Montag, 7. April 2014

Wie in 1001 Nacht





Schön und gut, was Helmut Schmidt da anmahnt. Aber was er und Peter Scholl-Latour über den Islam, den Propheten Isa, die Jungfrau Maria und Abraham sagen, über den Buddhismus und über Kants kategorischen Imperativ "Was ich nicht will, was ich dir tu, das füg auch keinem andern zu", das weiß ich seit über 40 Jahren, obwohl Schmidt bemängelt, man wisse es in Deutschland angeblich immer noch nicht.
Ich weiß aber mittlerweile seit über 30 Jahren auch, dass Oriana Fallaci recht hat. Weil ich mich mit den Moslems, mit ihrer Geschichte und ihrem Selbstverständnis befasst habe, weil ich Freundschaften zu ihnen gepflegt habe, weil ich sie aus unmittelbarer Nähe kennen gelernt habe, weil ich mich auf sie eingelassen habe und auf sie eingegangen bin, weil ich ihr Vertrauen genossen habe, weil ich die Maske, die sie in Deutschland beim Umgang mit Deutschen immer tragen, von der anderen Seite sehen konnte und dies nur dann geschieht, wenn Ausländer unter sich sind (in diesem Fall Syrer, Palästinenser, Libanesen,  Perser und ich im judenfreundlichen Italien). Und weil ich so intim, wie ich diese Orientalen kennengelernt habe auch die Juden kennengelernt habe, jede Sorte von Jude... und noch ein paar andere Völker, die in Florenz wie in einem Miniatur New York zu finden sind. Und last not least, weil ich ihre Haltung gegenüber dem Koran kenne. Fazit: eine textkritische Entstehungsgeschichte des Korans - wie die christlichen Theologen, die lutherischen wie die katholischen, sie sich erarbeitet haben - ist diesen Menschen so fremd, dass man vereinfachend sagen kann, ein Muslim, der das mitmacht, was wir aus dem Text der Bibel herausdestilliert haben, um zum historischen Jesus vorzustoßen, und auf den Koran anwendet, um zu den historischen Entstehungsbedingungen des Korans vorzustoßen, der ist gar kein Muslim und erst recht kein Orientale. Man kann sich getrost und ohne alle Befangenheit an das hier zuständige Klischee halten. Der gläubige Muslim wird sich im Lande Luthers natürlich gewissen philologischen Gepflogenheiten angleichen, aber er glaubt meistens trotzdem, der Koran sei von Allah verfasst worden, "weil kein Mensch je solch ein vollkommenes Buch schreiben könnte".

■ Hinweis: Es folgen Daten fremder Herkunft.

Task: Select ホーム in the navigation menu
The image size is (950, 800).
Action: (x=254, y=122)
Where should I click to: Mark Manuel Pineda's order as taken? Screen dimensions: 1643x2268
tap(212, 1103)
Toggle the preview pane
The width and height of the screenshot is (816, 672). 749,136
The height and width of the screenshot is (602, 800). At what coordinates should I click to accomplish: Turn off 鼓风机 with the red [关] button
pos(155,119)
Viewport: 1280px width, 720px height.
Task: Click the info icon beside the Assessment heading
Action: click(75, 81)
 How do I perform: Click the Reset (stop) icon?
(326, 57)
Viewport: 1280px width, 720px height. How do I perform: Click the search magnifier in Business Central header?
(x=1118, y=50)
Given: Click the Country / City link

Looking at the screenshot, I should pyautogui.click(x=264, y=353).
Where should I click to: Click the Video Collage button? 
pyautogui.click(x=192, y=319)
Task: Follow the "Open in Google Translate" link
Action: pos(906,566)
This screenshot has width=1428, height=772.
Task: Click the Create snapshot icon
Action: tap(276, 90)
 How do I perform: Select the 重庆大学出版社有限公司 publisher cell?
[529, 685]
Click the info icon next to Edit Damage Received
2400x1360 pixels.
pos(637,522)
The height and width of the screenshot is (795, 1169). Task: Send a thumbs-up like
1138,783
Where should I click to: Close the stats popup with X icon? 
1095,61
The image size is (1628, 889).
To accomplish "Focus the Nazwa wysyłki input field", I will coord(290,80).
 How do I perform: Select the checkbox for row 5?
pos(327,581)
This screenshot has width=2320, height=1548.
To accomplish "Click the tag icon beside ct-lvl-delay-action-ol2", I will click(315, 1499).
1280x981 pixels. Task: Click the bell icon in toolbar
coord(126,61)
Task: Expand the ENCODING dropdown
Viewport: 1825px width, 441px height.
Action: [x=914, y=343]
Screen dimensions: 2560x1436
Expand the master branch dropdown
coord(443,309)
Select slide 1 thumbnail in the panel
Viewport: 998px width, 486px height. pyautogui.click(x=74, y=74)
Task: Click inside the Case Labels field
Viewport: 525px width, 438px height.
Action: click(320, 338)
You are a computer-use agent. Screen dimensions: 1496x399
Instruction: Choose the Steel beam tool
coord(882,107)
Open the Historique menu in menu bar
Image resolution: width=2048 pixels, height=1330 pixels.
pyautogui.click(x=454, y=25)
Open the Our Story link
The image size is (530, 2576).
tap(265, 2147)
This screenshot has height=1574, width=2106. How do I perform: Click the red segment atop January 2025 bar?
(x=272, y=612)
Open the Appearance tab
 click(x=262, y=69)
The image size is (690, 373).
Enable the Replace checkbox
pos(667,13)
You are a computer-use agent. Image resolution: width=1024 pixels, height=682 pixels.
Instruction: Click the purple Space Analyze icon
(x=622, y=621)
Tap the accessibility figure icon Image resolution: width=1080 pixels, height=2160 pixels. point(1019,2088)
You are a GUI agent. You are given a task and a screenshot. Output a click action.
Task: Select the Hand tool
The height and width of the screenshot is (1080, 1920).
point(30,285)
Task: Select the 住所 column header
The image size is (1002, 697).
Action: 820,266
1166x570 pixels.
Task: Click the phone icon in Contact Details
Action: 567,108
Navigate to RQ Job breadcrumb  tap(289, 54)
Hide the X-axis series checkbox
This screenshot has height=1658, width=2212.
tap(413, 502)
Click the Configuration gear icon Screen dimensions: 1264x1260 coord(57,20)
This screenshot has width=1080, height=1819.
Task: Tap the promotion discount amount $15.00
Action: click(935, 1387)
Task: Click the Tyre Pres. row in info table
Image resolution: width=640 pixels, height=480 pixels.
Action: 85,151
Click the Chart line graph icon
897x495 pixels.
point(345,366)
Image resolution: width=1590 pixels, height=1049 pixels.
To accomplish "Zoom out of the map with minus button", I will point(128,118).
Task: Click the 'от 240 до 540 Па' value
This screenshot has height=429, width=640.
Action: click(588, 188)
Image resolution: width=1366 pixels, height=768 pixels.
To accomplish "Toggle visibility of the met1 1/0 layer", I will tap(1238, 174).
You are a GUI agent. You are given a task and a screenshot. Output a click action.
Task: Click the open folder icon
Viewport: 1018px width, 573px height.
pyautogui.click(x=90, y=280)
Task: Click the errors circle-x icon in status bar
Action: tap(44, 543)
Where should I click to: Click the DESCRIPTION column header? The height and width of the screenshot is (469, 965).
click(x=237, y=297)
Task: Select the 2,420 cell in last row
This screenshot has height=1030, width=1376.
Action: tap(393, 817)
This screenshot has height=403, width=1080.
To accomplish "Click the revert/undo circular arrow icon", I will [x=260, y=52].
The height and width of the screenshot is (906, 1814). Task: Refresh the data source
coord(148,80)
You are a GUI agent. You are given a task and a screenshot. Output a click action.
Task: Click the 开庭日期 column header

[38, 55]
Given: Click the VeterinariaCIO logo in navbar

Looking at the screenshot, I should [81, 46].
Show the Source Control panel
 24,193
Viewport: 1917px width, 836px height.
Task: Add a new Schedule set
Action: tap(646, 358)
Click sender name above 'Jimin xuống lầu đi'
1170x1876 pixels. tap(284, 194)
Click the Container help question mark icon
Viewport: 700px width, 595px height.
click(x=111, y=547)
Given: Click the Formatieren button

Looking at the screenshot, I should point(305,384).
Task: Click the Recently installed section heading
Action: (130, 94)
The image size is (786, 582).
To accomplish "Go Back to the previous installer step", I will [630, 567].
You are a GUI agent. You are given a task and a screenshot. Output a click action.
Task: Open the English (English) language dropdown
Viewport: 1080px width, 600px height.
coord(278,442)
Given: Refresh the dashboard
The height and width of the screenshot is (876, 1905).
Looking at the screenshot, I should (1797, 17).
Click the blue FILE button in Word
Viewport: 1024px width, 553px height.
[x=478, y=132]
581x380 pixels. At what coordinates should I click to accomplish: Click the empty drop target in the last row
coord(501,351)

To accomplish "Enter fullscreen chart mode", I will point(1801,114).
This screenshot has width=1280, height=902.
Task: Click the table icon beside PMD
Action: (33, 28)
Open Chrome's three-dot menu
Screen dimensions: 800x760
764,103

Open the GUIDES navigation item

Trostloser als dieses Fazit ist die Tatsache, dass liberale Araber und Moslems in den seltensten Fällen ausgeglichene Menschen sind, dass ihre Identität meist nicht nur betont antitraditionalistisch ist, sondern neurotisch antitraditionalistisch: man trinkt nicht nur Bier und Wein, sondern auch schon am Vormittag Whiskey und klopft zynische Sprüche, um zu zeigen, wie aufgeklärt man ist. Da sind selbst mir die frommen Traditionalisten, die keinen Tropfen Alkohol anrühren lieber.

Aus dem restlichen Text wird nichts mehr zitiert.